Figure 6 Multi-software screening for genes highly associated with inflammation. (A) STRING enriched biological processes; molecules related to inflammatory response are shown in red, molecules related to response to cytokine in blue, and molecules related to defense response in green. (B) Red cluster enriched biological processes, and genes associated with inflammatory responses.

Further miRNA Mining and Interaction Network Analysis

The aforementioned analysis software yielded seven intersection genes highly related to inflammatory response: AnxA1, Ccl6, Cxcl1, Il6, Kng1, SPP1, and TIMP1. To obtain the miRNAs that may regulate these genes and further understand the pathophysiological roles, gene-miRNAs analysis was performed using TargetScan7.1 software. The selection conditions were set as the seed match > 7 mer-1A, the target gene binding region was 3′UTR, and the context++ score percentile > 90. Cytoscape was used to draw the interaction network, as shown in Figure 7. Our results suggested that miR-340-5p simultaneously regulates the three candidate target genes of AnxA1, SPP1, and TIMP1, which may jointly participate in inflammatory response after cerebral ischemia.

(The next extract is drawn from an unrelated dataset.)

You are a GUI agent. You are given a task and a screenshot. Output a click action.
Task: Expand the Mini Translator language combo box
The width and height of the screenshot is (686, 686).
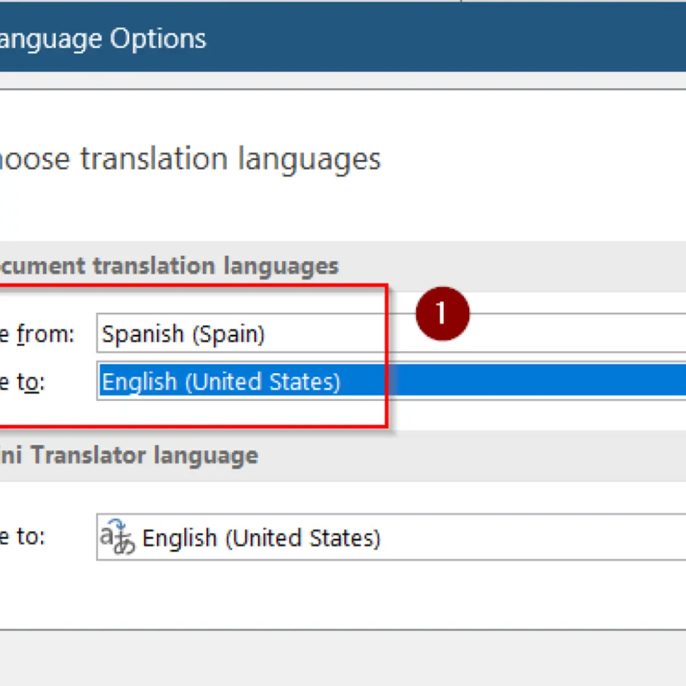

Figure 7 miRNA Prediction with Target Scan. Interaction network between genes involved in the inflammatory response and its targeted miRNAs. Genes are colored in red, and miRNAs are colored in pink.

Validation of Critical Genes and miRNAs Highly Associated with Inflammation in a Rat MCAO/R Model

To verify the association of miR-340-5p with AnxA1/SPP/TIMP1, we constructed a rat MCAO/R model. The brain was collected 24 h after ischemia-reperfusion, and TTC staining and HE staining confirmed the operation’s success (Figure 8A and B). We used qRT-PCR to detect the expression levels of candidate genes and miRNAs in the rat ischemic penumbra and the corresponding control group. The experimental results showed that the expression of miR-340-5p was significantly decreased at 24h after ischemia-reperfusion (p-value<0.0001, Figure 8C), while the expression of AnxA1, SPP1, and TIMP1 increased (p-value<0.0001, Figure 8C). These results suggest that miR-340-5p may negatively regulate three post-ischemic upregulated genes: SPP1, AnxA1, and TIMP1, and have an essential role in the inflammatory response in the early post-stroke acute phase.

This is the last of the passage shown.